Diese Annahme war jedoch falsch, wie Wissenschaftler des Max-Planck-Instituts für Neurobiologie nun zeigen konnten. Erstmals gelang es ihnen, nicht nur die Empfänger-Seite sondern auch die Sendestationen über einen längeren Zeitraum zu beobachten. Hierzu markierten sie einige Nervenzellen mit einem roten Fluoreszenzfarbstoff und färbten die mit ihnen verbundenen Zellen grün. Mithilfe eines hochauflösenden Zwei-Photonen-Mikroskops konnten sie so die Veränderungen beider Synapsenseiten im Zeitraffer beobachten. Schnell war klar, dass die Sendeeinheit einer Synapse eine deutlich aktivere Rolle bei deren Auf- und Abbau spielt, als bisher gedacht. Verringert sich der Informationsfluss, den eine Nervenzelle weitergeben muss, so werden viele der nun überflüssigen Sendestationen abgebaut. Zudem konnten die Wissenschaftler die These belegen, dass der Abbau von Dornen tatsächlich zum Verlust von Synapsen führt, da der neuartige experimentelle Ansatz ihnen erlaubte das "Auseinanderbrechen" der Kontakte zwischen Boutons und Dornen direkt am Mikroskop zu beobachten.

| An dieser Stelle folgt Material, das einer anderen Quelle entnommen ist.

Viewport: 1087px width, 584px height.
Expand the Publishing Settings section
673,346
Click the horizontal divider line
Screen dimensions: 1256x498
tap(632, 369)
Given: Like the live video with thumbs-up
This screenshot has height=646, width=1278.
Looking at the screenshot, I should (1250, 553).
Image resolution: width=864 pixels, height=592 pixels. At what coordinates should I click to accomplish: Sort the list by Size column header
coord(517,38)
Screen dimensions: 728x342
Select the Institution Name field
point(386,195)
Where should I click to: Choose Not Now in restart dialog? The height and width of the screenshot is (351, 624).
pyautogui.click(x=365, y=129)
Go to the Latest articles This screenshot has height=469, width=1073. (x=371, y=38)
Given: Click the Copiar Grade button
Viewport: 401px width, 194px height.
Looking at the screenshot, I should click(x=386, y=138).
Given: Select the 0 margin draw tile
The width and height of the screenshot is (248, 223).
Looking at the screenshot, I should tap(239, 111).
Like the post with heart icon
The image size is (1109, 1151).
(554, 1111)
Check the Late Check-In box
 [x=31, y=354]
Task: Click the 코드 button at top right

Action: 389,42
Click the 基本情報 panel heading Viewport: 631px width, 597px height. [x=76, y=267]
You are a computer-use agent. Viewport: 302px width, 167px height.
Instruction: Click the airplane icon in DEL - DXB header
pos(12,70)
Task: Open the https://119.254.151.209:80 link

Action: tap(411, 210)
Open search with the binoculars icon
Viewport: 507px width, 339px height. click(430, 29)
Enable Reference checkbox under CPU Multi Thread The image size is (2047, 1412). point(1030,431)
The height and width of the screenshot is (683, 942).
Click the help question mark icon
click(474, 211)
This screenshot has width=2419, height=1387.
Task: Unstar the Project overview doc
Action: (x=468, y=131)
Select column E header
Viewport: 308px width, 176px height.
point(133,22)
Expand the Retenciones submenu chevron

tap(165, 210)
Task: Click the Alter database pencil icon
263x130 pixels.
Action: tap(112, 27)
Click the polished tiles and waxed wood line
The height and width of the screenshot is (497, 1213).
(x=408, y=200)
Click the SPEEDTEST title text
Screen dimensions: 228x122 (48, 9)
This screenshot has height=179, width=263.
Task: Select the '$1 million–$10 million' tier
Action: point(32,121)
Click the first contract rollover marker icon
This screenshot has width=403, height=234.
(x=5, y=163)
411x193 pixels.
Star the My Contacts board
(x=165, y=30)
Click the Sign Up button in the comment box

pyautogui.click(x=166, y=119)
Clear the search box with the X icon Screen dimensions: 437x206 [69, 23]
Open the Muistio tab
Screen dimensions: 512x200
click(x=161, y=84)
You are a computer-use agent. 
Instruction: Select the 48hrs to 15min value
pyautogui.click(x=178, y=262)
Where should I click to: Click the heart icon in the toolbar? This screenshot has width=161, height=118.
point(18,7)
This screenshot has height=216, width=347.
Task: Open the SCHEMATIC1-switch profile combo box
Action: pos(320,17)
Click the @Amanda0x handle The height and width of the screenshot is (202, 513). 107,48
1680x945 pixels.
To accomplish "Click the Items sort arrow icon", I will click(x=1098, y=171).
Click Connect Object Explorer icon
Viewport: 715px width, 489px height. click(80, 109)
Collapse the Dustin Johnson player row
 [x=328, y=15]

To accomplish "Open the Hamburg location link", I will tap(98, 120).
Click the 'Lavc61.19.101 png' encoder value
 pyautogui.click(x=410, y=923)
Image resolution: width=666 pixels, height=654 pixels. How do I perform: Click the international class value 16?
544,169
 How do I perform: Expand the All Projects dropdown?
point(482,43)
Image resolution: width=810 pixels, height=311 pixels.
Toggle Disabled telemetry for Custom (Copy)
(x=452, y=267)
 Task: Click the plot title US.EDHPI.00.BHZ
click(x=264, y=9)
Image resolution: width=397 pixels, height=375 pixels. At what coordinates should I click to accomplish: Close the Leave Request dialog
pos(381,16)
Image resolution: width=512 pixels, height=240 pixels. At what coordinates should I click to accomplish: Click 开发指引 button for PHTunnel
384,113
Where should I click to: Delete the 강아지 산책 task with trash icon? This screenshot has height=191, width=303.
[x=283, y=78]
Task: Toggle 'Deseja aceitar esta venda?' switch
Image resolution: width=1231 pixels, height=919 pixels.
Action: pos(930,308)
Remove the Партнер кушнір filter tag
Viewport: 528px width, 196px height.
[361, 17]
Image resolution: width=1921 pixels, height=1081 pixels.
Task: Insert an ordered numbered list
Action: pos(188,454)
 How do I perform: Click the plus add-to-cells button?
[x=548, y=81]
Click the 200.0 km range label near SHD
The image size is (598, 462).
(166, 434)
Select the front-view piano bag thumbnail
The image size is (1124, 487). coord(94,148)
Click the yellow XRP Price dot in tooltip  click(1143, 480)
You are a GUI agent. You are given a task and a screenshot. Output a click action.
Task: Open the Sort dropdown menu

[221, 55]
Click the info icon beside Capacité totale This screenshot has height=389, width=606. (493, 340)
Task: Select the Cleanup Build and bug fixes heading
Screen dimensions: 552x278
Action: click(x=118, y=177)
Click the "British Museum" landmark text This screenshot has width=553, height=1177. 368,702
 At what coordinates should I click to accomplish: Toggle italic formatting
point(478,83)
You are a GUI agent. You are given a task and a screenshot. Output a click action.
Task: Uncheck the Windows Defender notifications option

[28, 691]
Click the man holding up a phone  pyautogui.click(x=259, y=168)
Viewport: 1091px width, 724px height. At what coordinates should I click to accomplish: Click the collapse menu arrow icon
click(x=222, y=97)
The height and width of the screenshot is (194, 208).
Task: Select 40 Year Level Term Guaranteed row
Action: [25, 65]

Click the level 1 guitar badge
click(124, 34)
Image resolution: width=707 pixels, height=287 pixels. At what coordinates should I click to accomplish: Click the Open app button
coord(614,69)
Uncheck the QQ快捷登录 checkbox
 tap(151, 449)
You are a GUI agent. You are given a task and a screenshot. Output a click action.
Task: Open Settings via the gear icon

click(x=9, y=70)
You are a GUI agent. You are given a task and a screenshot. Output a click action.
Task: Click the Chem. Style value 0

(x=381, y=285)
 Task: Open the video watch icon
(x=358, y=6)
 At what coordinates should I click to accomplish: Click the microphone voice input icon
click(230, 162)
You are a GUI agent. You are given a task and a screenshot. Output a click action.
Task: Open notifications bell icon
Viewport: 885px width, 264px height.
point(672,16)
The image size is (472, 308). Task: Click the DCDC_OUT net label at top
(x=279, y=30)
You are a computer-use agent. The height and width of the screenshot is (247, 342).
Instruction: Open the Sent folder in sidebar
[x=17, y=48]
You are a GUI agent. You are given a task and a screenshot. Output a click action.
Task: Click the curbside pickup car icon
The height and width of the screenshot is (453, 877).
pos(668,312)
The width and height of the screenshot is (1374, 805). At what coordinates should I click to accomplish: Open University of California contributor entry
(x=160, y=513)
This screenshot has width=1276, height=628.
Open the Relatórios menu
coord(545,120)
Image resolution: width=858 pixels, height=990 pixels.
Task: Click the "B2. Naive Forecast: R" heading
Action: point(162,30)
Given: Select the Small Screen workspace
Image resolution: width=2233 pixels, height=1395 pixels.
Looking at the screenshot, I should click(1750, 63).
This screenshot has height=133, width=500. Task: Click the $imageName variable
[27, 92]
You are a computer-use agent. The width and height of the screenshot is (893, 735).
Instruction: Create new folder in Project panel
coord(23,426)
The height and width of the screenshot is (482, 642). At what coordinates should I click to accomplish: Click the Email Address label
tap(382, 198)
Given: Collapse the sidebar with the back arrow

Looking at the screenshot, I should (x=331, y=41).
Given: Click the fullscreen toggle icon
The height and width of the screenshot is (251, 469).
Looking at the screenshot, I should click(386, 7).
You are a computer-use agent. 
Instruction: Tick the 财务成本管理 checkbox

Gehirnumbau unerwartet komplex

"Besonders spannend ist auch, dass unterm Strich die Anzahl der Sendestationen ungefähr gleich blieb", sagt Valentin Nägerl, der Leiter der Studie. Denn obwohl bei einer Verringerung im Informationsfluss die Anzahl der Synapsen reduziert wird, entstanden an anderer Stelle neue Sendestationen. Da nur die ursprünglich miteinander kommunizierenden Nervenzellen farblich markiert waren, konnten die Wissenschaftler nicht erkennen, ob die neuen Sender Informationen an bisher nicht an der Kommunikation beteiligte Nervenzellen weitergaben. "Es könnte sein, dass auf diese Weise Synapsen zu hemmenden Nervenzellen entstehen, die eine Weitergabe des abgeschwächten Informationsflusses weiter reduzieren", interpretiert Nadine Becker ihre Ergebnisse. Ob das der Fall ist, wollen die Wissenschaftler nun mit weiter ausgedehnten Zellfärbungen untersuchen. Eines steht jedoch fest: Es ist nicht nur die Empfänger-Zelle, deren Strukturveränderungen die Verarbeitung von Informationen ermöglicht. Auch die Sender-Zelle reagiert aktiv auf die aktuelle Situation und spielt so eine bedeutende Rolle in unserer Fähigkeit Dinge zu lernen, oder uns an sie zu erinnern.